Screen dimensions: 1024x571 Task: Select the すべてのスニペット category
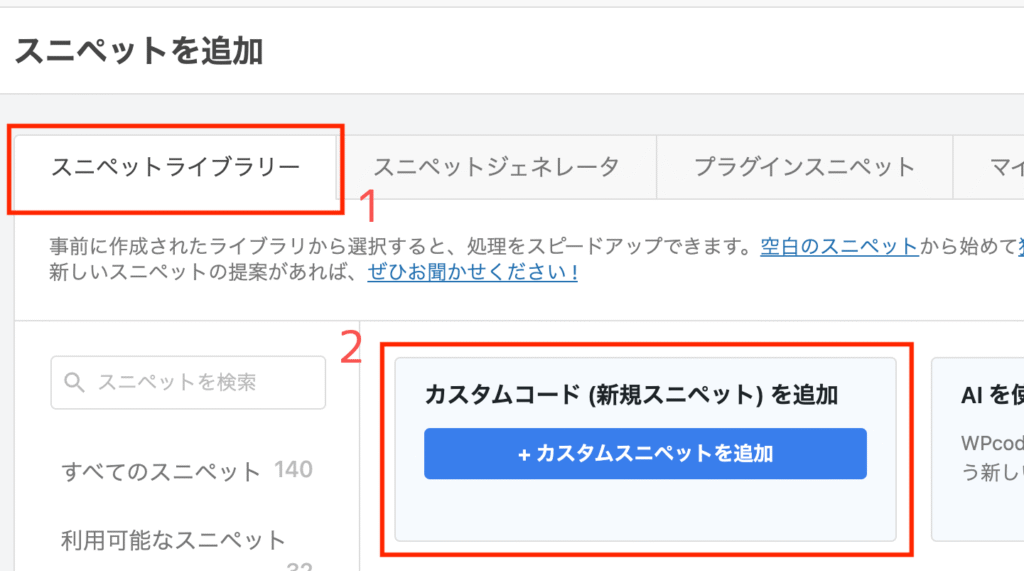pos(161,471)
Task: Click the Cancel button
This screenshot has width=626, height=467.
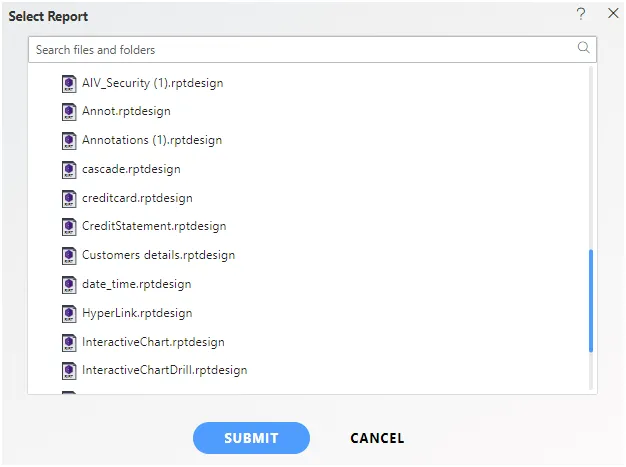Action: (x=377, y=438)
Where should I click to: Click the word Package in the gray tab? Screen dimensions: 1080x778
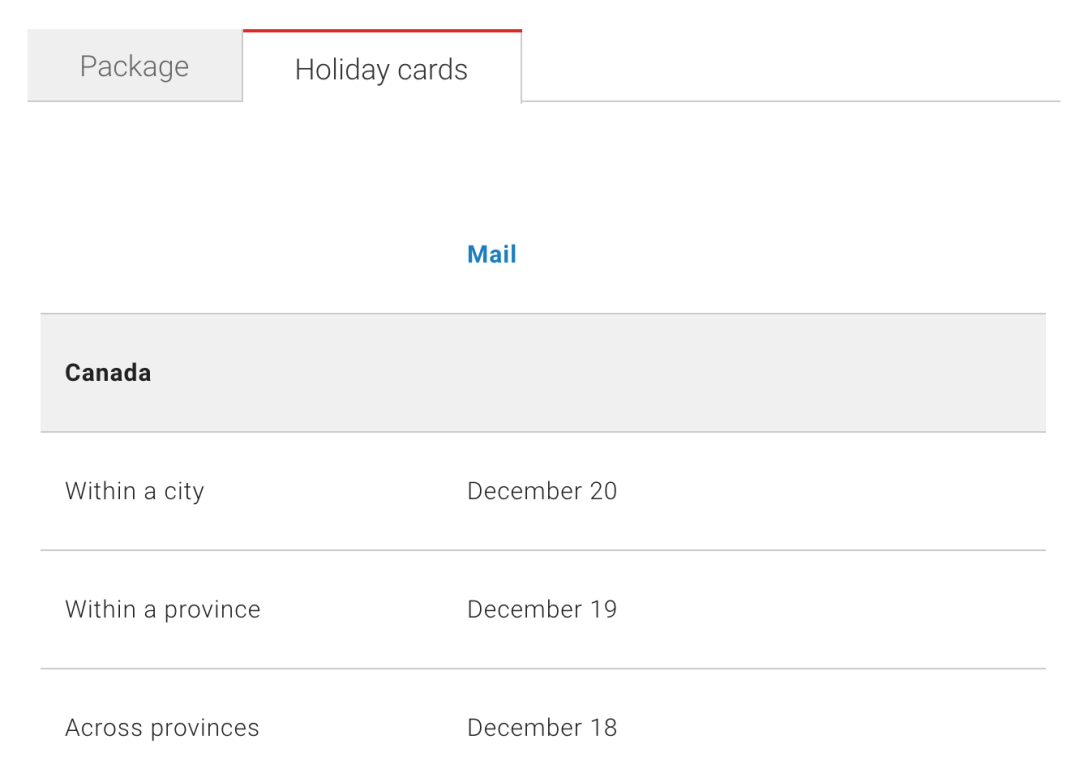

————

What to produce ▸ The expected output is exactly the lines from the one containing "This screenshot has width=626, height=467." through the last line of the listing, both included, with every picture left out.

Solution to the problem ▸
This screenshot has width=626, height=467.
Action: (x=377, y=438)
Where should I click to: Click the word Package in the gray tab? Screen dimensions: 1080x778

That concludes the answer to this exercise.